Quote from: aw27 on April 29, 2018, 04:23:47 PMwhat happens when he needs to replace the can?
Yes indeed. That is where the analogy becomes a bit odd: HeapReAlloc is the keyword, but Shlemiel's boss will hardly tell him "repaint everything on another, fresh road today" ;-)
There are cases where you know beforehand how many bytes you need for your initial big enough buffer; but a general purpose routine a$=b$+c$ should work even if you don't know that.
Yes, memory reallocation is equivalent to getting a new can. Soon or later we will need to do it and in practice people don't make a big pool of memory for the effect, usually they realloc as needed, and don't use giant paint cans.
You can do sequential re-allocations and I have done them in the past but with modern hardware, half a gig or so is no big deal so a big single buffer works fine. When I have gone the re-alloc route, I found that as long as you increment the allocation by a big enough block, it is not all that much slower.
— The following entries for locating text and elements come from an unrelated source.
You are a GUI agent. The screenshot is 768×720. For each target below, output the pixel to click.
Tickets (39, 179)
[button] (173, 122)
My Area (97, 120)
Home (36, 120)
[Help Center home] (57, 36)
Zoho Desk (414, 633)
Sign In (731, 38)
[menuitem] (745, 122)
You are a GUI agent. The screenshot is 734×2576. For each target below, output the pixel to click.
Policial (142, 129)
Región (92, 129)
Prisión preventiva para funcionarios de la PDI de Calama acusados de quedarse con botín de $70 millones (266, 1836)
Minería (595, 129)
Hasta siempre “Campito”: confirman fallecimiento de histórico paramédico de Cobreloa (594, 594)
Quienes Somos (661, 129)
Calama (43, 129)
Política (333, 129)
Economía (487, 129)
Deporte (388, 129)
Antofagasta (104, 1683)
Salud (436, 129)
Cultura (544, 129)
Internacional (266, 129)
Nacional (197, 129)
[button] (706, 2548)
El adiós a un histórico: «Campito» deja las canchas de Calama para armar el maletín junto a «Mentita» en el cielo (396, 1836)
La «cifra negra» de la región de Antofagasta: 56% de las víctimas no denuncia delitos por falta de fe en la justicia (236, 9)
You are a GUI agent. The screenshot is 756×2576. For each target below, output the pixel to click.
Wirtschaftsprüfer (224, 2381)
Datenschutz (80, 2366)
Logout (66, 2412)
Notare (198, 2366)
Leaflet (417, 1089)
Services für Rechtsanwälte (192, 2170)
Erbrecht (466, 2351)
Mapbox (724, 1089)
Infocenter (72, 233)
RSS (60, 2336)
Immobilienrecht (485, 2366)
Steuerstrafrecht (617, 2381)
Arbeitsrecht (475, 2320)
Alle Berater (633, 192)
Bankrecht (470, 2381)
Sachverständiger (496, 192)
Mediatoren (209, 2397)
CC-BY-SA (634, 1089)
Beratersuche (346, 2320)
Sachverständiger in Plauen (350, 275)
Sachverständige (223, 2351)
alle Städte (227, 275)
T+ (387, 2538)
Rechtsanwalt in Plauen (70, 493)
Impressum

After a certain amount most of the reallocated memory will be swapped to disk. And in 32-bit you will have real sluggish problems accessing it when it approaches 1 GB (even with memory mapped files), although in theory you can go up to 2 GB in practice is much less.
Big allocations are not a problem if you are dealing with a few strings. But if you have an array of x,000 strings, the problem can't be solved with a fat allocation for each string. See e.g. my old example that opens Windows.inc, converts all hexadecimal equates into decimal ones, and writes it back to disk (http://masm32.com/board/index.php?topic=94.msg265#msg265). There, the process is indeed (identical btw to what Spolsky proposes)
- check required length of new element n, i.e. Left$(L$(n), pos-1)+"EQU "+Str$(esi)+Mid$(L$(n), posAfter)
- heapallocate the exact memory needed
- construct & copy the new string
- free the old string
Takes a bit longer than the algos above, but overall it's just 16ms. If you guess-allocate, say, 32k for each string, you end up with bigger initial strings, and in the end you must reallocate them anyway because you can't leave 32k*26k in memory. Besides, you need a human intervention beforehand when guessing that 32k will be enough.
It doesn't work,like I intended code to work,because. I discovered string is unicode,so I produce garbage and/or causes protection fault
:(
maybe better control use winapi textarea?
Try DeepL (https://www.deepl.com/translator), they say its results are better than G translate.
Magnus,
Just write a UNICODE version. If you have an ANSI version, use WORD sized data and increment by 2.
Quote from: hutch-- on May 05, 2018, 11:52:10 AM
Just write a UNICODE version. If you have an ANSI version, use WORD sized data and increment by 2.
I have some vc++ 2008 express , that has c++strings that dont work with asm inline simd code, i think its time to throw away strings and console , in favour of memorybuffers and a richedit textarea
I question to C programmers:should it be better use char16_t than short in include files?